ChEESE is a center of excellence in solid earth. Its primary objective is to develop 11 flagship codes to address 12 specific computational challenges related to computational seismology, magnetohydrodynamics, and physical volcanology. The codes will be optimized to ensure high performance across various types of accelerators and will be scalable, deployable, portable, and containerized. These codes and workflows will combine to create a new generation of 9 pilot demonstrators that will incorporate concepts such as multi-scale, multi-source, and multi-physics. These demonstrators will be used to simulate 15 scenarios representing capability and capacity use cases that are of particular importance in terms of science, social relevance, or urgency.

Codes

  • ExaHyPE supports the simulation of systems of hyperbolic partial differential equations, as stemming from conservation laws. ChEESE has developed a concrete model for seismic wave propagation and dynamic rupture problems. The model utilizes high-order Discontinuous Galerkin discretization and operates on octree-structured Cartesian meshes. As part of ChEESE, ExaHyPE has also been extended to work in uncertainty quantification workflows. The code is available on the GitLab hosted by the Leibniz Supercomputing Center.
  • Salvus is a high-performance package for waveform modeling and inversion with applications ranging from laboratory ultrasound studies to planetary-scale seismology. It Solves dynamic (visco-)acoustic and elastic wave propagation problems on fully unstructured hypercubic and simplicial meshes in 2 and 3 dimensions using a spectral-element approach.
  • SeisSol solves seismic wave propagation and dynamic rupture problems on heterogeneous 3D models with various material models (e.g., elastic, elastic-acoustic, viscoelastic, poroelastic). It uses high-order discontinuous Galerkin discretization and local time-stepping on unstructured adaptive tetrahedral meshes. Scalable performance at petascale has been demonstrated up to several thousand nodes on several supercompers (e.g., Cori, SuperMUC-NG, Shaheen-II, etc.). The code is regularly updated in the GitHub repository.

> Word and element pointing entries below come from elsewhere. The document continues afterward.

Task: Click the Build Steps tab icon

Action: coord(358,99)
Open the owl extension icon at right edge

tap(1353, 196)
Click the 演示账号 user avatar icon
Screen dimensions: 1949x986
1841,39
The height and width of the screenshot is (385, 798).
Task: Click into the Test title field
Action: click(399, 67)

  • SPECFEM3D solves linear seismic wave propagation (elastic, viscoelastic, poroelastic, fluid-solid) and dynamic rupture problems in heterogeneous 3D models. SPECFEM3D also implements imaging and full waveform inversion for such complex models based on an L-BFGS (Broyden-Fletcher-Goldfarb-Shanno) algorithm. Based on the high-order spectral-element discretization for unstructured hexahedral meshes. The code shows scalable performance at petascale level. It runs on the largest machines worldwide: Titan and Summit at Oak Ridge, Piz Daint, CURIE, K computer, etc.
  • XSHELLS simulates incompressible fluids in a spherical cavity. In addition to the Navier-Stokes equation with an optional Coriolis force, it can also time-step the coupled induction equation for magnetohydrodynamics (with imposed magnetic field or in a dynamo regime), as well as the temperature (and concentration) equation in the Boussinesq framework. Based also on a semi-spectral approach combining finite differences in radius and spherical harmonics, semi-implicit second-order time scheme. The code is hosted at the Bitbucket repository.
  • ASHEE is a multiphase fluid dynamic model conceived for compressible mixtures composed of gaseous components and solid particle phases. All phases are treated using the Eulerian approach, identifying a solid phase as a class of particles with similar dynamical properties. The physical model is based on the equilibrium-Eulerian approach while the gas-particle momentum non-equilibrium is approximated by a prognostic equation accurate to the first order. As a result, the model reduces to a single (vector) momentum equation and one energy equation for the mixture (corrected to account for non-equilibrium terms and mixture density fluctuations) and one continuity equation for each gaseous or solid component. In addition, Lagrangian particles are injected in the domain and two/four-way coupled with the Eulerian field. Discretization is based on the finite-volume method on an unstructured grid. The numerical solution adopts a segregated semi-implicit approach.
  • FALL3D is an Eulerian model for the atmospheric transport and ground deposition of volcanic tephra (ash). It solves a set of advection-diffusion-sedimentation equations on a structured terrain-following grid using a second-order finite differences explicit scheme.
  • Tsunami-HySEA solves the 2D shallow water equations on hydrostatic and dispersive versions. T-HySEA is based on a high-order finite volume discretization (hydrostatic) with finite differences for the dispersive version on two-way structured nested meshes in spherical coordinates. Initial conditions from the Okada model or initial deformation, synchronous and asynchronous multi-Okada, rectangular and triangular faults.
  • Landslide-HySEA solves the 2D shallow water/Savage-Hutter coupled equations, hydrostatic fully coupled, and dispersive weakly coupled versions. L-HySEA is based on high-order finite volume discretization (hydrostatic) with finite differences for the dispersive model, structured meshes in Cartesian coordinates.